Here is my simple recipe for making better than store bought baguettes. The key to this recipe is that you want to leave the dough in the refrigerator over night.
The four ingredient recipe is at the end. First add your cold water to the bowl, then your yeast and swirl it around.
You don't need to wait to add the flour and the salt. I use the handle of a wooden spoon to mix.
Mix it as much as you can with the spoon.
Now use your hand to form it into enough of a solid piece to place on your board to knead.
Now this is kind of Important. You want to knead it between 160 and 180 times. Yes I count. This means every time you fold it over and push it down you count. This is important because the next day the dough will be very easy to work with if you knead it long enough. It should look something like this.
Now place it in a bag, twist, and place it in the refrigerator for twelve to twenty four hours.
The next day take the dough and divide it in half.
Take each half and fold it in half and either roll it out or squeeze and pull it out. Try to keep a seem on top and pinch it shut slightly. The baguettes should be about 16 inches long. Or about the length of a cookie sheet.
Place them on a linen cloth in a warm place to proof with the seem side up and cover with cloth.

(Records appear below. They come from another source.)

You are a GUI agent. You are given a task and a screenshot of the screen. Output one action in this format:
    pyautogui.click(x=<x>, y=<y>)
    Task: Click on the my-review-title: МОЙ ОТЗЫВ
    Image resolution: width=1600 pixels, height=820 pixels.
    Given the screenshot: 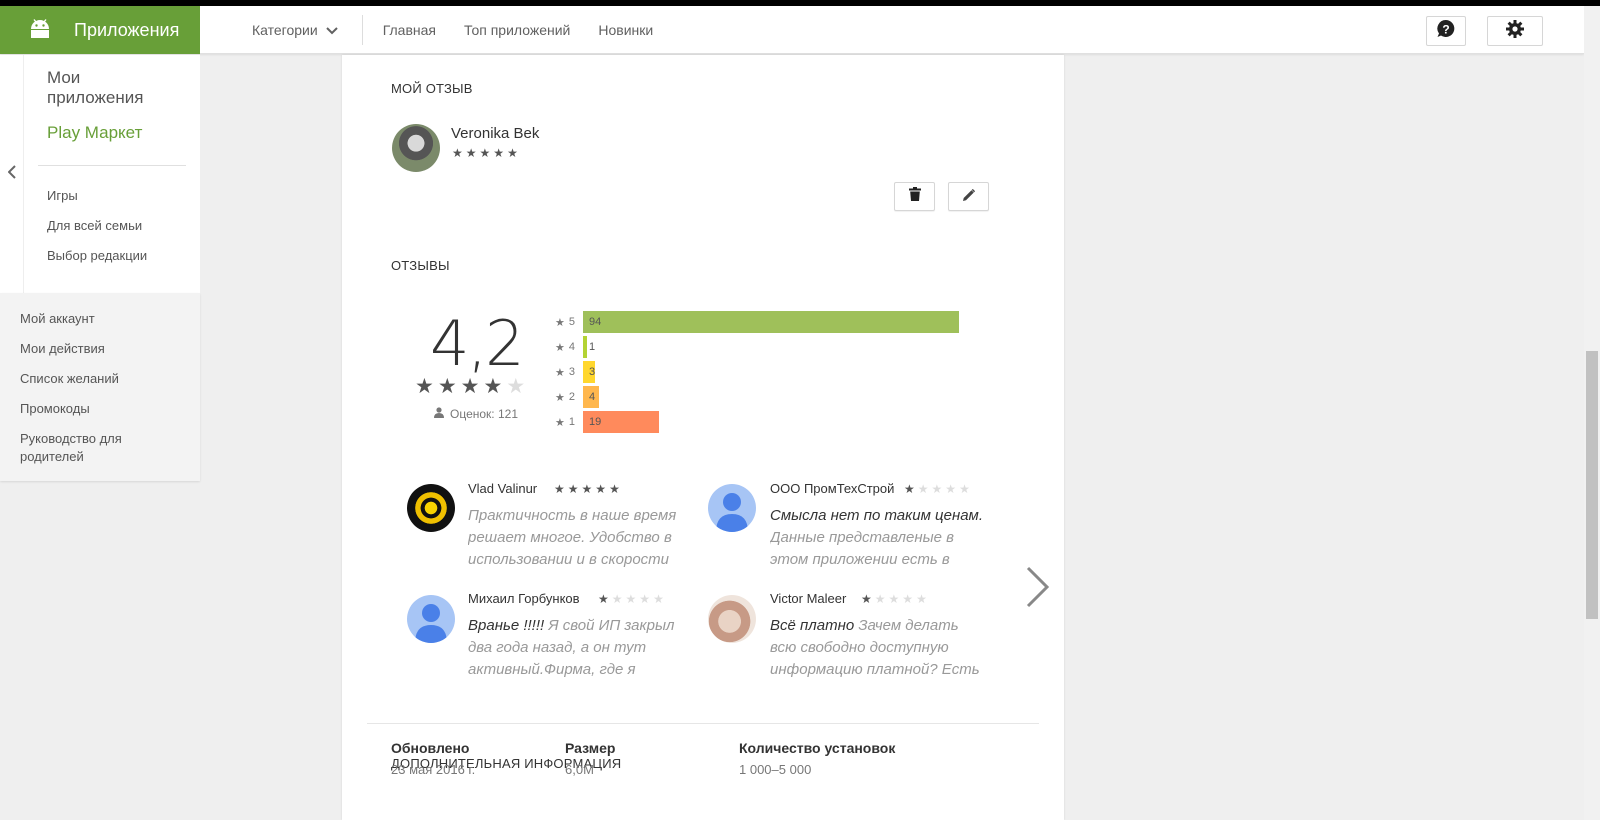 What is the action you would take?
    pyautogui.click(x=432, y=88)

In about an hour to 80 minutes, depending on the temperature the baguettes should be double to almost triple in size and ready to bake.
Now if you don't have the convenience of a stone oven then you can place them on a cookie sheet with the seem side down. Have your oven preheated to 400 to 475 degrees. Take a sharp knife and score the baguettes four or five times about an inch deep. This will help in expansion and for the gas to escape and prevent blowouts. Although ugly baguettes taste just as good. Bake 12 to 15 minutes. Enjoy.
Baguette Dough
16 ounces Cold Water
27 ½ ounces Bread Flour - about 5 ½ cups
2 teaspoons Yeast
2/3 ounce Kosher Salt - about 2 ½ tsp
Mix, knead, refrigerate, roll out, proof, bake, eat, smile.
Nice!
I'm still getting ready for the perfect baguettes.